Mój syn właśnie skończył dwa lata. Od prawie roku jest na ścisłej diecie bezglutenowej, bo po zjedzeniu glutenu robił brzydkie, uczuleniowe kupy. Chciałabym teraz zrobić mu tzw. test prowokacji i sprawdzić, czy nietolerancja glutenu nadal istnieje. Syn bardzo nie lubi chodzić do lekarza. Czy wobec tego mogę podać mu coś samodzielnie, bez robienia mu testów z krwi? Jeśli tak, to co i w jakiej ilości? Jeżeli nie wystąpią objawy nietolerancji, czy to znaczy, że Mateusz jest zdrowy i nie muszę mu już robić dodatkowych badań?
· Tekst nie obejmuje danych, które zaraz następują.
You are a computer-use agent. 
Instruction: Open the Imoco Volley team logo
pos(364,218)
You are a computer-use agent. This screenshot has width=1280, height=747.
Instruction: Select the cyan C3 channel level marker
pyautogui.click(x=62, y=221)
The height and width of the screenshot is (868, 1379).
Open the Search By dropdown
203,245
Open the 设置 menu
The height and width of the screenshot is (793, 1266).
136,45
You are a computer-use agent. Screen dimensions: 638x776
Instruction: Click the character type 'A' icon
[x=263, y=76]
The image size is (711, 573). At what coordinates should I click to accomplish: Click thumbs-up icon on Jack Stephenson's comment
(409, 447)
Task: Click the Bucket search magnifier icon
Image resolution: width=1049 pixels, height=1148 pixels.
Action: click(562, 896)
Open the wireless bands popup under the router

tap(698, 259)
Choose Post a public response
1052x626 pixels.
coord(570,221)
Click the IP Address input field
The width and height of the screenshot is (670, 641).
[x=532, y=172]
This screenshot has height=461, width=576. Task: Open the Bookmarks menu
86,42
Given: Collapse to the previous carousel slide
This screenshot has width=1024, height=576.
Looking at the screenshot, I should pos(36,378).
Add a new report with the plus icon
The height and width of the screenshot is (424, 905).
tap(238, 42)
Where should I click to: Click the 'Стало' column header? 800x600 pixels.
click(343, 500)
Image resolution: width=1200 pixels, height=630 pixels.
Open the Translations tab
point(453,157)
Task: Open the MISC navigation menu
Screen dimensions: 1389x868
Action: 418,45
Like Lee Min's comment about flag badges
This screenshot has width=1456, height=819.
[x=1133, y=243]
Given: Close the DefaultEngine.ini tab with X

Myślę, że jeśli nie podejrzewano celiakii, tylko alergię na gluten, spokojnie może Pani spróbować podać dziecku gluten. Proszę tylko pamiętać, że na początku dawki glutenu powinny być jak najmniejsze i bardzo powoli należy je zwiększać, na przykład radziłbym zacząć od okruszka chleba

Musi Pani jednak zdawać sobie sprawę z tego, że nawet jeśli po takim teście nie wystąpią objawy nietolerancji, to nie wyklucza to niestety celiakii. Proponowałbym w związku z tym (na przykład po roku) wykonać jednak test w kierunku celiakii (optymalnym rozwiązaniem byłoby jednak wykonanie go przed prowokacją i po niej). Jeżeli nietolerancja u małego była spowodowana alergią, to w tym wieku powinna już ustąpić. Natomiast gdyby okazało się, że synek miał szczególną postać celiakii, to niestety nietolerancja może pozostać u niego do końca życia, choć objawy mogą być bardzo dyskretne lub wręcz niezauważalne. Dlatego moim zdaniem konieczne jest mimo Pani oporów wykonanie badań kontrolnych, żeby wiedzieć, jak postępować w przyszłości, tzn. czy będzie Pani mogła podawać synkowi produkty zawierające gluten, czy też dziecko powinno pozostać na diecie bezglutenowej do końca życia.